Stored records
'''
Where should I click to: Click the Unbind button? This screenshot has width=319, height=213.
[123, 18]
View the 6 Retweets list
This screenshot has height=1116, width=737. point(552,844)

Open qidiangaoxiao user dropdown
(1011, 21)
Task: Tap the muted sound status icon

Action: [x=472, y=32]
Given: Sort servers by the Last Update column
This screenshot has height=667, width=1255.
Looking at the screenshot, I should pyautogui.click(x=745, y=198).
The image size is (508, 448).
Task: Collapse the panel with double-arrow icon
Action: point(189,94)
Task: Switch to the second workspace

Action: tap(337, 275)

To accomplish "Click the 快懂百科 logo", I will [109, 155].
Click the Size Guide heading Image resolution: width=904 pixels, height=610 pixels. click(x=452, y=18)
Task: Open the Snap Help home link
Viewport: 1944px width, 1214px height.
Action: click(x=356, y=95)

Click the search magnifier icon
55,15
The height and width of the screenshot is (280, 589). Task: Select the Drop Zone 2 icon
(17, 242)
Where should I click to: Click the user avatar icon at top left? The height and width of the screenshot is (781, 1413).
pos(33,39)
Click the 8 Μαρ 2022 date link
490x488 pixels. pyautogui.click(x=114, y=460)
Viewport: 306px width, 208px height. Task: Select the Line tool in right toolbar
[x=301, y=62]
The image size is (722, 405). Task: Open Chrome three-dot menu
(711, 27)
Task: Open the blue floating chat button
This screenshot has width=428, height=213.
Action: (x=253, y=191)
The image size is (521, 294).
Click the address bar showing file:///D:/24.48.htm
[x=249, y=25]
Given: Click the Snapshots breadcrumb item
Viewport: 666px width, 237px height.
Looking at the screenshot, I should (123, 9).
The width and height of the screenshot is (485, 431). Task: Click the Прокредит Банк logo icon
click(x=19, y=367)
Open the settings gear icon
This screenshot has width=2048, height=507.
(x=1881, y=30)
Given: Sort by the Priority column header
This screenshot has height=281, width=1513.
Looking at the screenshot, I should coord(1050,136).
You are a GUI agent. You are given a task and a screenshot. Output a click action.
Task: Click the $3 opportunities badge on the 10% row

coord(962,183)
'''
Put every line of the records above into a Markdown table with the columns Row and Line, giving each line a row number and omitting blank lines.

### THE ANSWER:
| Row | Line |
|---|---|
| 1 | Where should I click to: Click the Unbind button? This screenshot has width=319, height=213. |
| 2 | [123, 18] |
| 3 | View the 6 Retweets list |
| 4 | This screenshot has height=1116, width=737. point(552,844) |
| 5 | Open qidiangaoxiao user dropdown |
| 6 | (1011, 21) |
| 7 | Task: Tap the muted sound status icon |
| 8 | Action: [x=472, y=32] |
| 9 | Given: Sort servers by the Last Update column |
| 10 | This screenshot has height=667, width=1255. |
| 11 | Looking at the screenshot, I should pyautogui.click(x=745, y=198). |
| 12 | The image size is (508, 448). |
| 13 | Task: Collapse the panel with double-arrow icon |
| 14 | Action: point(189,94) |
| 15 | Task: Switch to the second workspace |
| 16 | Action: tap(337, 275) |
| 17 | To accomplish "Click the 快懂百科 logo", I will [109, 155]. |
| 18 | Click the Size Guide heading Image resolution: width=904 pixels, height=610 pixels. click(x=452, y=18) |
| 19 | Task: Open the Snap Help home link |
| 20 | Viewport: 1944px width, 1214px height. |
| 21 | Action: click(x=356, y=95) |
| 22 | Click the search magnifier icon |
| 23 | 55,15 |
| 24 | The height and width of the screenshot is (280, 589). Task: Select the Drop Zone 2 icon |
| 25 | (17, 242) |
| 26 | Where should I click to: Click the user avatar icon at top left? The height and width of the screenshot is (781, 1413). |
| 27 | pos(33,39) |
| 28 | Click the 8 Μαρ 2022 date link |
| 29 | 490x488 pixels. pyautogui.click(x=114, y=460) |
| 30 | Viewport: 306px width, 208px height. Task: Select the Line tool in right toolbar |
| 31 | [x=301, y=62] |
| 32 | The image size is (722, 405). Task: Open Chrome three-dot menu |
| 33 | (711, 27) |
| 34 | Task: Open the blue floating chat button |
| 35 | This screenshot has width=428, height=213. |
| 36 | Action: (x=253, y=191) |
| 37 | The image size is (521, 294). |
| 38 | Click the address bar showing file:///D:/24.48.htm |
| 39 | [x=249, y=25] |
| 40 | Given: Click the Snapshots breadcrumb item |
| 41 | Viewport: 666px width, 237px height. |
| 42 | Looking at the screenshot, I should (123, 9). |
| 43 | The width and height of the screenshot is (485, 431). Task: Click the Прокредит Банк logo icon |
| 44 | click(x=19, y=367) |
| 45 | Open the settings gear icon |
| 46 | This screenshot has width=2048, height=507. |
| 47 | (x=1881, y=30) |
| 48 | Given: Sort by the Priority column header |
| 49 | This screenshot has height=281, width=1513. |
| 50 | Looking at the screenshot, I should coord(1050,136). |
| 51 | You are a GUI agent. You are given a task and a screenshot. Output a click action. |
| 52 | Task: Click the $3 opportunities badge on the 10% row |
| 53 | coord(962,183) |